(Data entries)
= = = =
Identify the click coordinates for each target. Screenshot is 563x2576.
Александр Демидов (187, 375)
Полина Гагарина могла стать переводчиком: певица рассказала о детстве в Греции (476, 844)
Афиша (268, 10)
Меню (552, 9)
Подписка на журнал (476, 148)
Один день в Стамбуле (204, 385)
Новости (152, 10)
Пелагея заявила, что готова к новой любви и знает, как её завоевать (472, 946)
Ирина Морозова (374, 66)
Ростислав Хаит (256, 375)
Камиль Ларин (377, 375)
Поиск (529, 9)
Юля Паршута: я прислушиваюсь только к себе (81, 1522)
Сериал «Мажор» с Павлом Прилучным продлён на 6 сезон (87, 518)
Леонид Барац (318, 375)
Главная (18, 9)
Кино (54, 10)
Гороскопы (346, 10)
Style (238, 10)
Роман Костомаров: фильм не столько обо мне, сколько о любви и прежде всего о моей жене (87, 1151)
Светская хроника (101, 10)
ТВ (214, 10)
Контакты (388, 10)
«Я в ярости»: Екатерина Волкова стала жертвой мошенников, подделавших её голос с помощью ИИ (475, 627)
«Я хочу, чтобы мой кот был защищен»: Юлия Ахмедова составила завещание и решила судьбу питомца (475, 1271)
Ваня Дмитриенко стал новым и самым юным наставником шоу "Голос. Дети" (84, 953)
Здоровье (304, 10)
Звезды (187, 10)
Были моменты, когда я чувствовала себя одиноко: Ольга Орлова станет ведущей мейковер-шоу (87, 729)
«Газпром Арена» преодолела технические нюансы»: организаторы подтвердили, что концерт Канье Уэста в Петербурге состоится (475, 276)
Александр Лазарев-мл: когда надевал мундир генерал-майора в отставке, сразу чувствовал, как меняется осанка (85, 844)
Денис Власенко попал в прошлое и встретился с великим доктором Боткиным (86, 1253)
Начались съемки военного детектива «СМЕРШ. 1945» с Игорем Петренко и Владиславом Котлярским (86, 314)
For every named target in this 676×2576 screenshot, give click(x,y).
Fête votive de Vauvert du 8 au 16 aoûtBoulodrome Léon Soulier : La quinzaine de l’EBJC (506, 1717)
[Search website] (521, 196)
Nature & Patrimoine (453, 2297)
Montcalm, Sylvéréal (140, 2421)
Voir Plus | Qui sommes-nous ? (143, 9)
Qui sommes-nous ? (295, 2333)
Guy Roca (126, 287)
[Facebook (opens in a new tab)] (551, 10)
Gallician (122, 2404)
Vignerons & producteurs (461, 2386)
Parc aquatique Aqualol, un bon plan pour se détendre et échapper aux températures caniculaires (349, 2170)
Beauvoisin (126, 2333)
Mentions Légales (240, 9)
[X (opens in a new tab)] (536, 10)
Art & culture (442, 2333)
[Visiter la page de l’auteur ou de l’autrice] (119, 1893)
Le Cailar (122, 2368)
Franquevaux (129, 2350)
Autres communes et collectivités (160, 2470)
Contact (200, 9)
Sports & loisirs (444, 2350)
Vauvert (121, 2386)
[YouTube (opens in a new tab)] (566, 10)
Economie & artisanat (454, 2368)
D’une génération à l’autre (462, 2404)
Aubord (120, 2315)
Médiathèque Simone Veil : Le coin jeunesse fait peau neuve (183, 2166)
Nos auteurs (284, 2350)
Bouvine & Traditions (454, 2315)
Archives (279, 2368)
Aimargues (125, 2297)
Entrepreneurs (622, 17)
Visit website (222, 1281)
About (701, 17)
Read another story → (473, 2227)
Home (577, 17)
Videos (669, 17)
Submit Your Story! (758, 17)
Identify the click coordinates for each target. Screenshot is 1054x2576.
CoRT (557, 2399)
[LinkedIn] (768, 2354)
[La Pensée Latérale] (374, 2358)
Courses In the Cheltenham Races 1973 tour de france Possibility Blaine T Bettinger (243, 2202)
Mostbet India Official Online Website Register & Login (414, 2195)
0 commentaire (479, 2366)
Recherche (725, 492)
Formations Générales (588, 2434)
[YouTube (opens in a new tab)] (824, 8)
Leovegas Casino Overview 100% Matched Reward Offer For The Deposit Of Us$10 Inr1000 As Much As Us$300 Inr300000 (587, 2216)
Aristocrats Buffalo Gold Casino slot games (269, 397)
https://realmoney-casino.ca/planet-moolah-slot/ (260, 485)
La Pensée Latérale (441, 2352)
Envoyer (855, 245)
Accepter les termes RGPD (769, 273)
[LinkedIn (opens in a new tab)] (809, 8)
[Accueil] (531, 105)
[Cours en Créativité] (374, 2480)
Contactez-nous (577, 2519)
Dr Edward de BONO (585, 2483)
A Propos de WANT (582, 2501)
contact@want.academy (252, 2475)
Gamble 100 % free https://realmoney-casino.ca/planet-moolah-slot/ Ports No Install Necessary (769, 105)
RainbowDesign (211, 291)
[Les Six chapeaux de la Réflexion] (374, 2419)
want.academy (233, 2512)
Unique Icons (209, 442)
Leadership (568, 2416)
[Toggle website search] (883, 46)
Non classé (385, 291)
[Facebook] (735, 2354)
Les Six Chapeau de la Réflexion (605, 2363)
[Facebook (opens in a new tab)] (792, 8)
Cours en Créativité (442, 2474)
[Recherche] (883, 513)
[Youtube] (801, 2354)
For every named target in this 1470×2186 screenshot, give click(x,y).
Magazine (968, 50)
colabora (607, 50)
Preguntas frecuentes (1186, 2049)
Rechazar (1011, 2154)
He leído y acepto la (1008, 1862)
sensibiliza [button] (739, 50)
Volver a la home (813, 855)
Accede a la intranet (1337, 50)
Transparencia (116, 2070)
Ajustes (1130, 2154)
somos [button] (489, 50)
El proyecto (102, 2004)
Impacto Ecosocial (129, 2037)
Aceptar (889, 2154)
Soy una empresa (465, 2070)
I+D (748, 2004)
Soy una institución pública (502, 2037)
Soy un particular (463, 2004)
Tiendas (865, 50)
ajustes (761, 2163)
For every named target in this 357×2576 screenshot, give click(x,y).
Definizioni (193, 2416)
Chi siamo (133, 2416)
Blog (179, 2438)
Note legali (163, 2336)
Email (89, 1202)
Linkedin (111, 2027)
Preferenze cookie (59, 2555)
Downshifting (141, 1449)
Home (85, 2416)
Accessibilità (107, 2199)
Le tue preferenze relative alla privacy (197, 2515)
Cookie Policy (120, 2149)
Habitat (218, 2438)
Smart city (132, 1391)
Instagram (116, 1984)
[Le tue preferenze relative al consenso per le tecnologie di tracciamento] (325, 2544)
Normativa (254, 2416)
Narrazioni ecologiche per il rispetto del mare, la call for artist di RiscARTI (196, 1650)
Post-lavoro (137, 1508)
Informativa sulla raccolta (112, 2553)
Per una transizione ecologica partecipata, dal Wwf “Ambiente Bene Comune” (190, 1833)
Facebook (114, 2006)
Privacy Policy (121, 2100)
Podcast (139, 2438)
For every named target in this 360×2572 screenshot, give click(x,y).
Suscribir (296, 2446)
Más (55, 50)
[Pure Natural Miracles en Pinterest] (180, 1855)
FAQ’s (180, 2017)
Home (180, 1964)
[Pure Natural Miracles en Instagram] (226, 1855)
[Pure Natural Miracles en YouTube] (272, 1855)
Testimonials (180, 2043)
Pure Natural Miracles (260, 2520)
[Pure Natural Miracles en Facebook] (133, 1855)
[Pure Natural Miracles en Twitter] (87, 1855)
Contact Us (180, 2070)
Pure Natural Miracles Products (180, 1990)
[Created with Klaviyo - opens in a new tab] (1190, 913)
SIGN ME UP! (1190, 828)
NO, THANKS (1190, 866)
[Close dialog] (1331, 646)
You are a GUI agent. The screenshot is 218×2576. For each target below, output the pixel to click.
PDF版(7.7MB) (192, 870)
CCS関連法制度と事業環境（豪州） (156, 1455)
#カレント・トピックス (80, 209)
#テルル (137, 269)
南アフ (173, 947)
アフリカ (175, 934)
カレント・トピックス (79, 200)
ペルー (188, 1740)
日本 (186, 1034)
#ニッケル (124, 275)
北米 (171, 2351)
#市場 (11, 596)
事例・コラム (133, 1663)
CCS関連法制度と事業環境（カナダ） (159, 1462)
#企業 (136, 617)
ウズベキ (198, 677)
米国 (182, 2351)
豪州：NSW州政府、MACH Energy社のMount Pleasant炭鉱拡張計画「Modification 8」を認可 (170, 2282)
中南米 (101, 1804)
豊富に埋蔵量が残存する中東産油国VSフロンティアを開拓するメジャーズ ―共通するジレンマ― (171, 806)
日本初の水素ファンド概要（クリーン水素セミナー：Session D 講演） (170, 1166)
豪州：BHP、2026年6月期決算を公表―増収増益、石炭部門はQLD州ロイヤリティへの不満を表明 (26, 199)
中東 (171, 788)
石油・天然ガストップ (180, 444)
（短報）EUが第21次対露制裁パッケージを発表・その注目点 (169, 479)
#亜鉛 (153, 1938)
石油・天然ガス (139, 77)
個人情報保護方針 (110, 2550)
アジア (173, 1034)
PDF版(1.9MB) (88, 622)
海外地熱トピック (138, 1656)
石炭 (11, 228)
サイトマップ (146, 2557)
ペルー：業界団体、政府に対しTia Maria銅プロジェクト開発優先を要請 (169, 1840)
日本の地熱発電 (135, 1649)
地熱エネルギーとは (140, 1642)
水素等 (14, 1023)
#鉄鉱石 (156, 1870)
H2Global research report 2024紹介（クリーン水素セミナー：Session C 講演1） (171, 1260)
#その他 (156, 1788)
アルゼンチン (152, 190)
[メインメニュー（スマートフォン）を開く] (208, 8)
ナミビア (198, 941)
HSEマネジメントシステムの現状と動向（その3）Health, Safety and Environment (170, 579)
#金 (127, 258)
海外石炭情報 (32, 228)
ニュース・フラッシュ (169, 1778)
= = = =
Action item:
Copy out the entries above exactly as given, starting at the top and ending with the line containing "Подписка на журнал (476, 148)"; include both and nothing more.

Written response:
Identify the click coordinates for each target. Screenshot is 563x2576.
Александр Демидов (187, 375)
Полина Гагарина могла стать переводчиком: певица рассказала о детстве в Греции (476, 844)
Афиша (268, 10)
Меню (552, 9)
Подписка на журнал (476, 148)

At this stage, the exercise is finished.